- _PROMPT_: Return, with both end lines included, exactly what the data below holds from the line with "Where should I" through the line with "393x625 pixels. How", though not the pictures.

- _DATA SUPPLIED_:
━━━

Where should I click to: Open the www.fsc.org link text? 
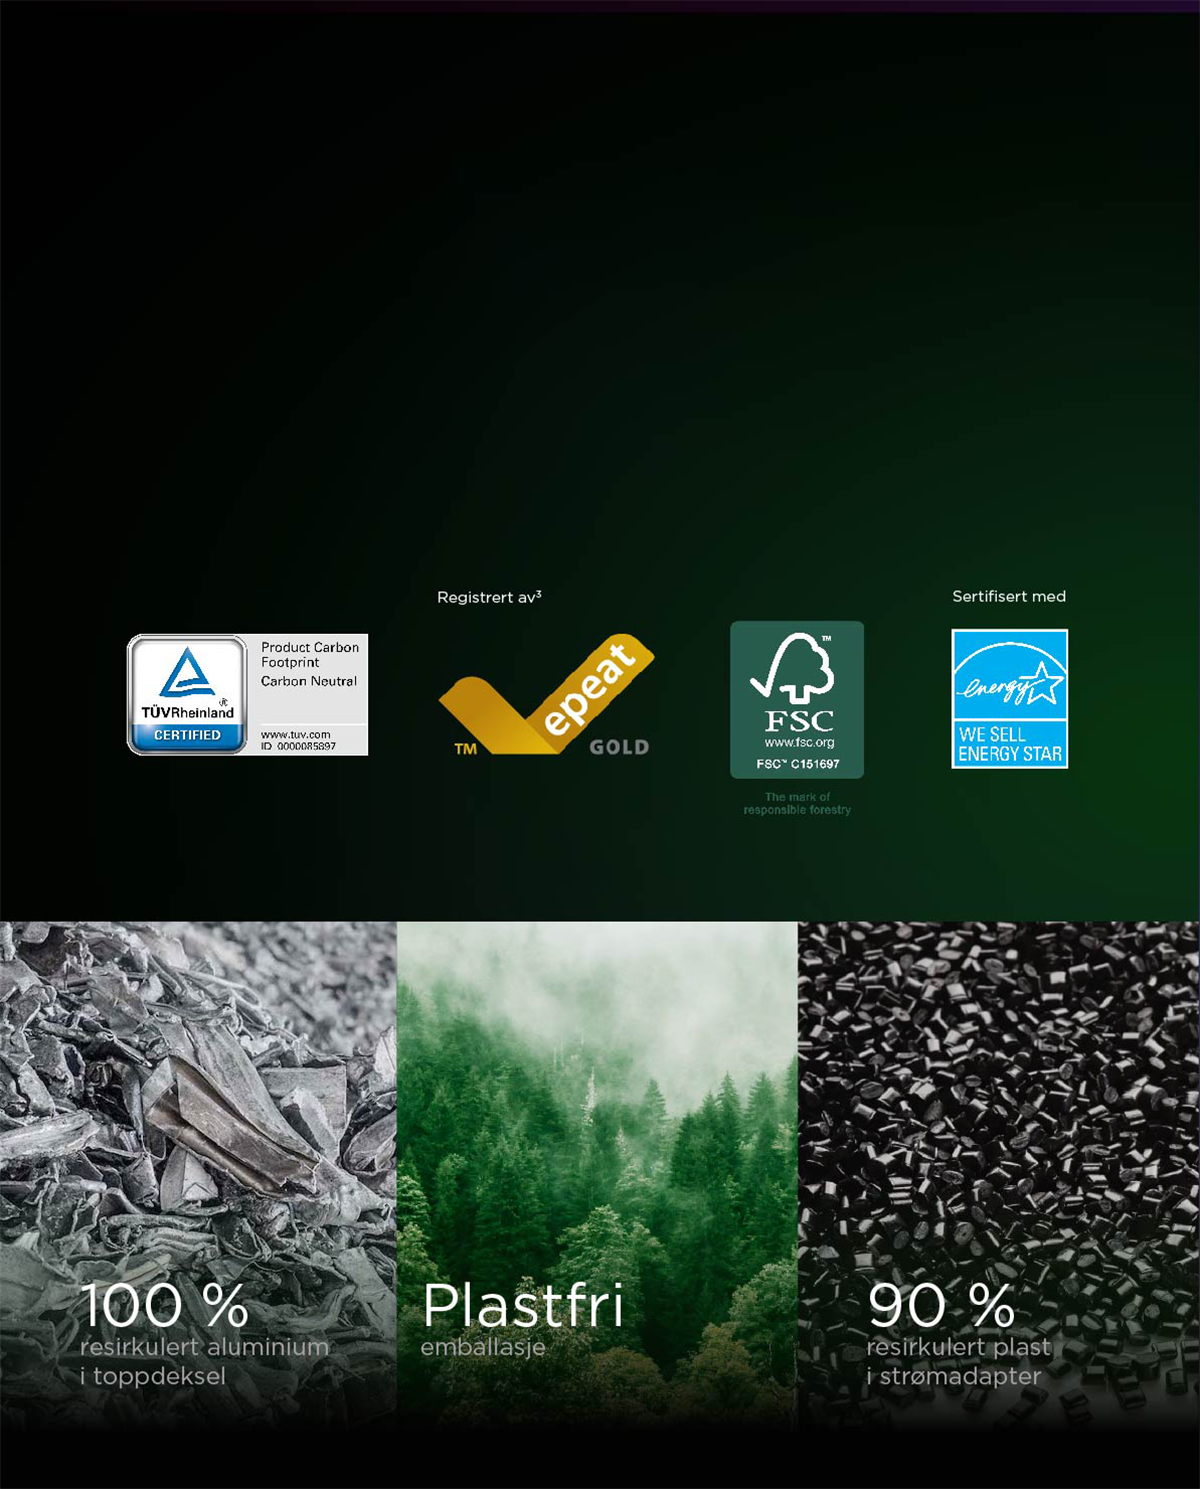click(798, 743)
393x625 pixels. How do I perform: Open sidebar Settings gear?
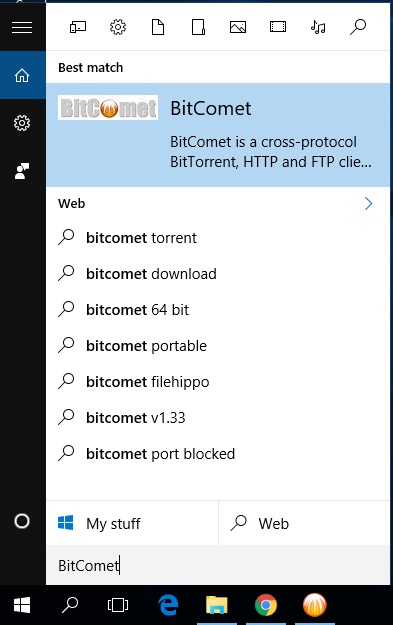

━━━

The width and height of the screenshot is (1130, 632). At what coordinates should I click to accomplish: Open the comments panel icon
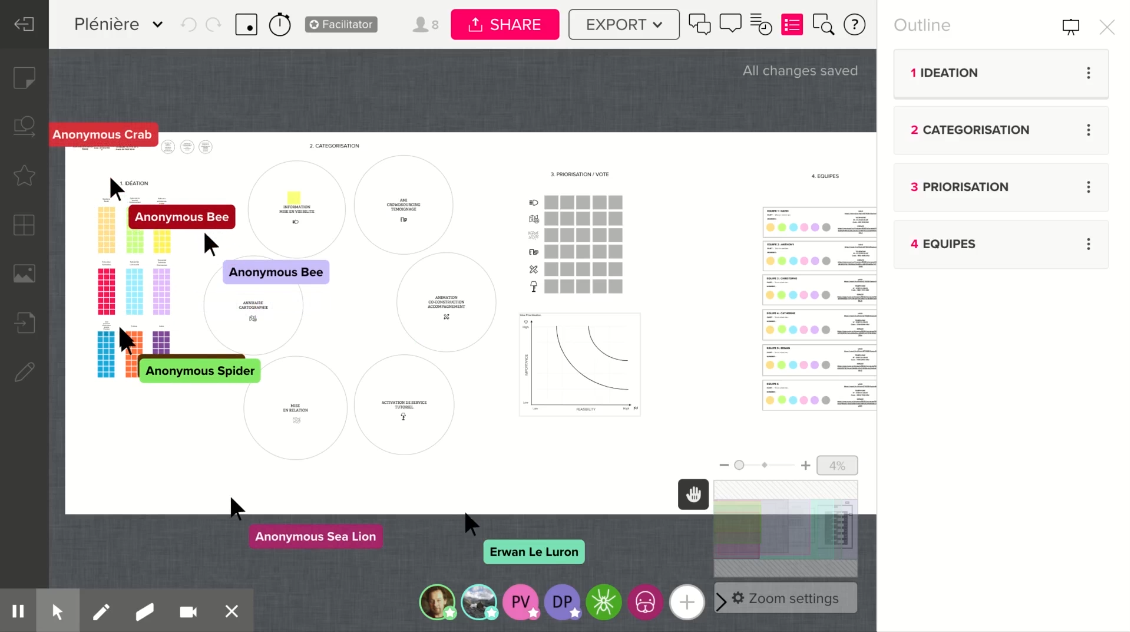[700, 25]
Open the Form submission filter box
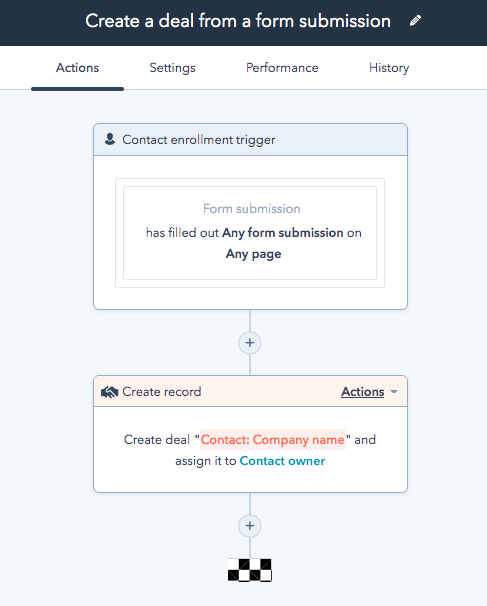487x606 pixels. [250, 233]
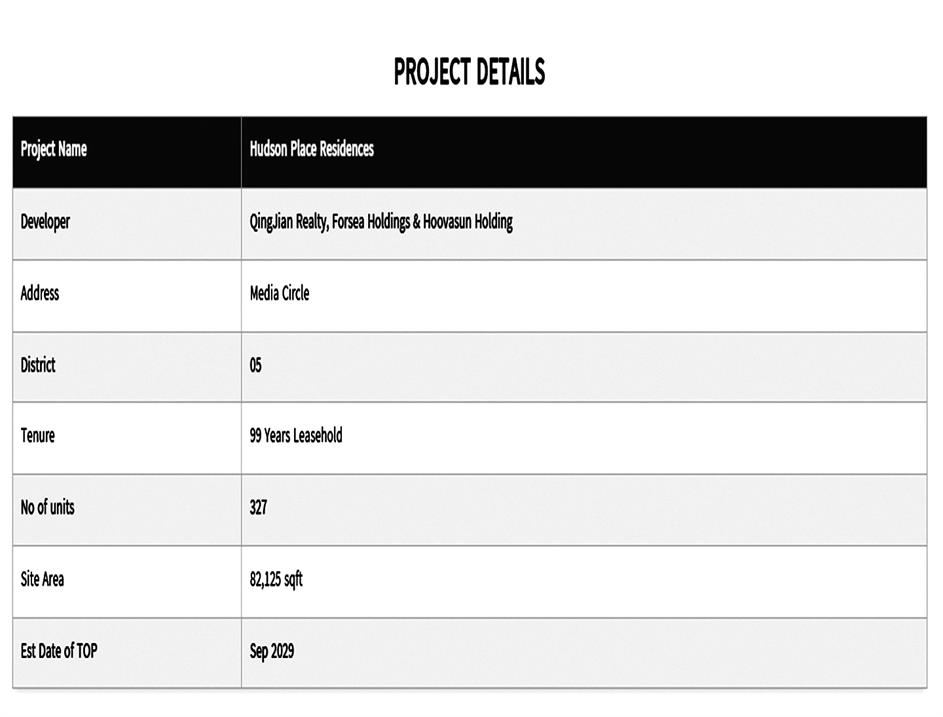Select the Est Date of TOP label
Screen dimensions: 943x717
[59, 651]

━━━

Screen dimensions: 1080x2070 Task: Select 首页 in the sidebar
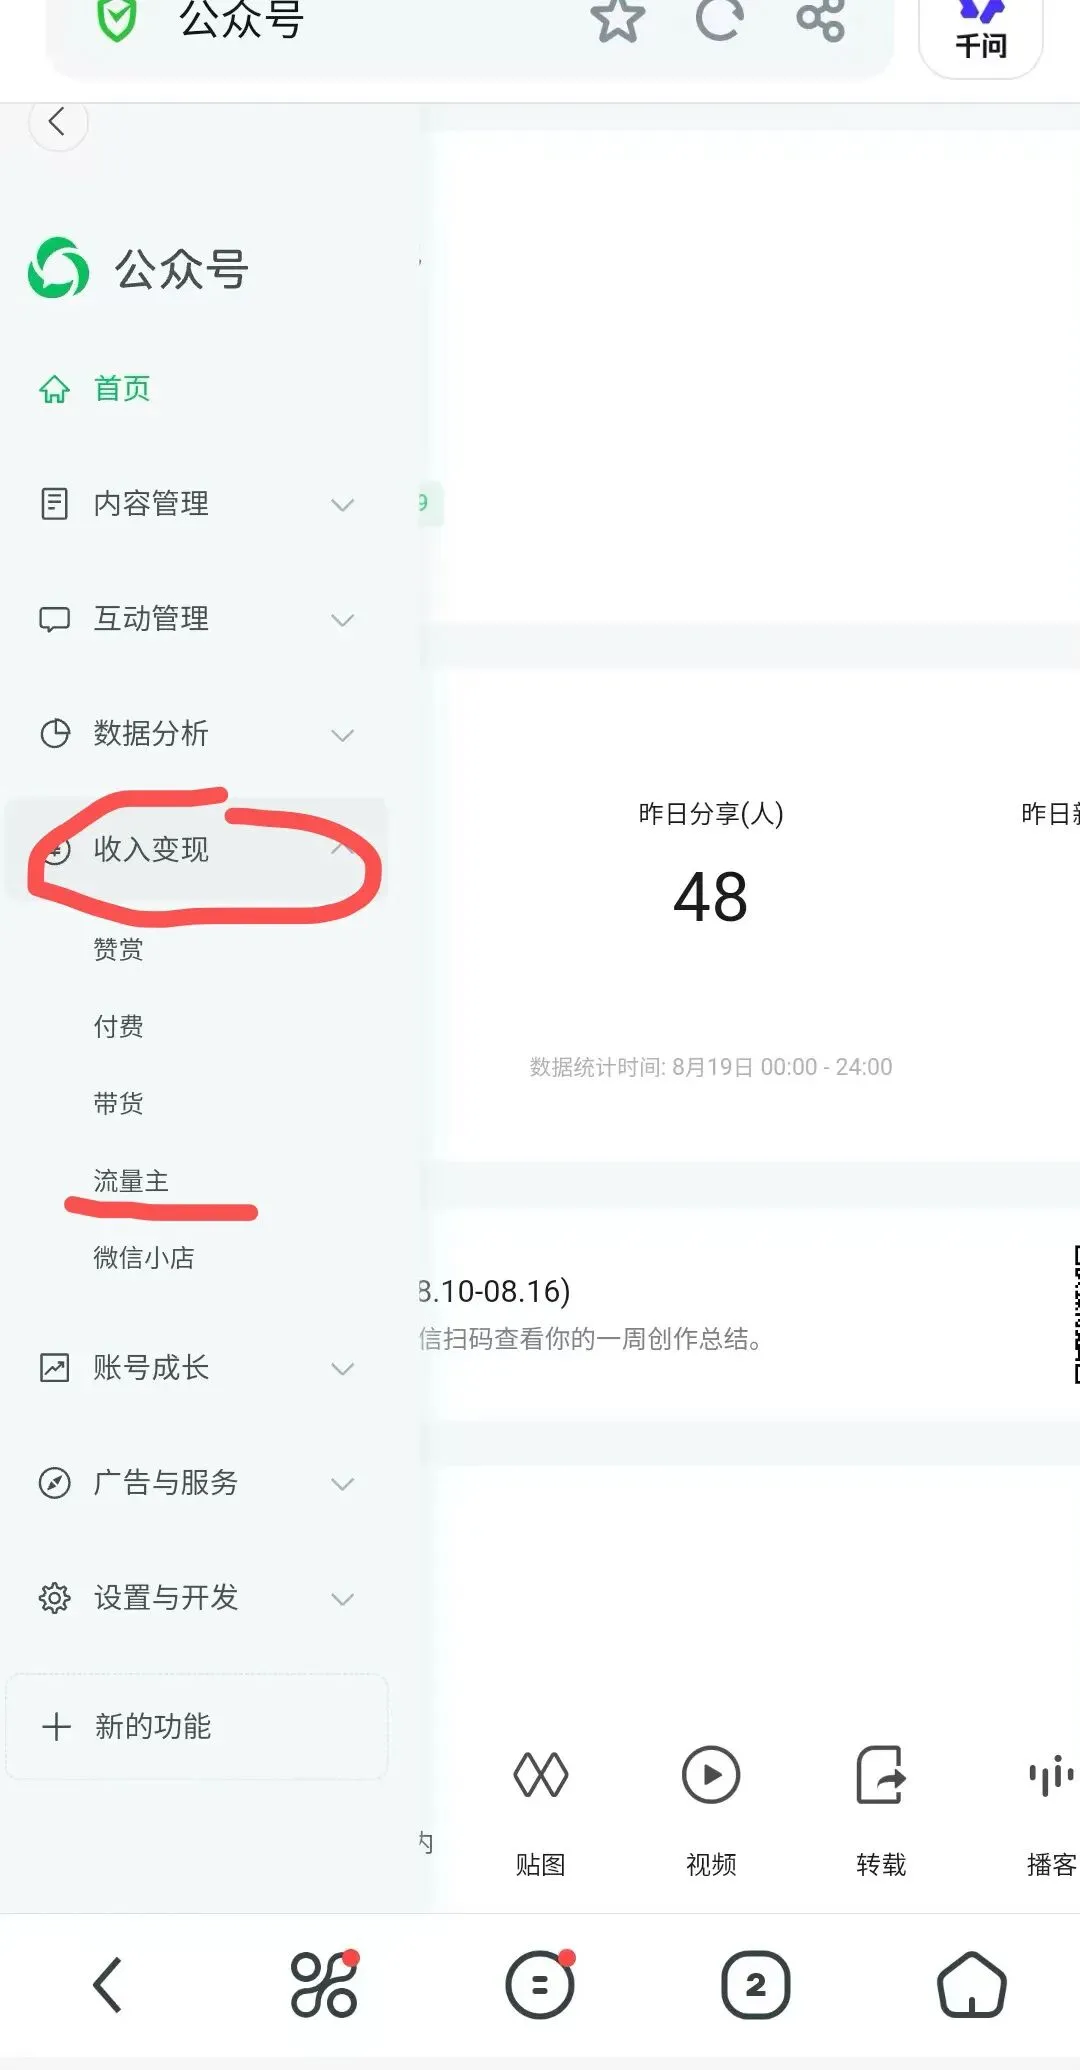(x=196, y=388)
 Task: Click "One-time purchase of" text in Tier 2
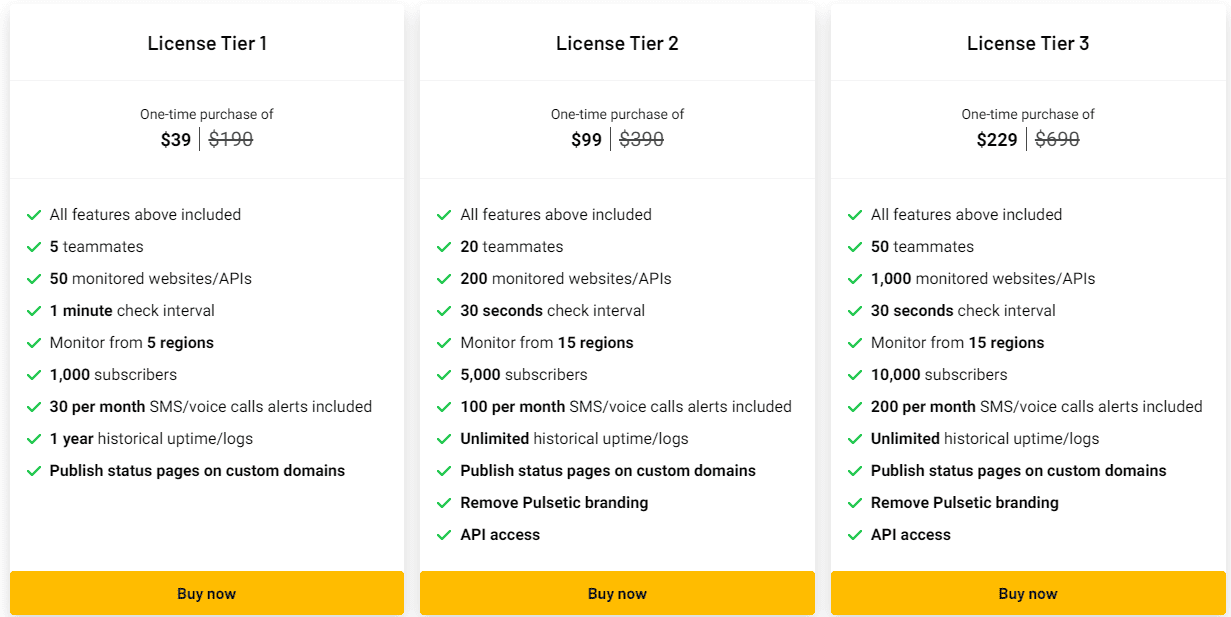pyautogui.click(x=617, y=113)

━━━

- _OUTPUT OF THE TASK_:
Where should I click to: Open the www.fsc.org link text? 
click(798, 743)
393x625 pixels. How do I perform: Open sidebar Settings gear?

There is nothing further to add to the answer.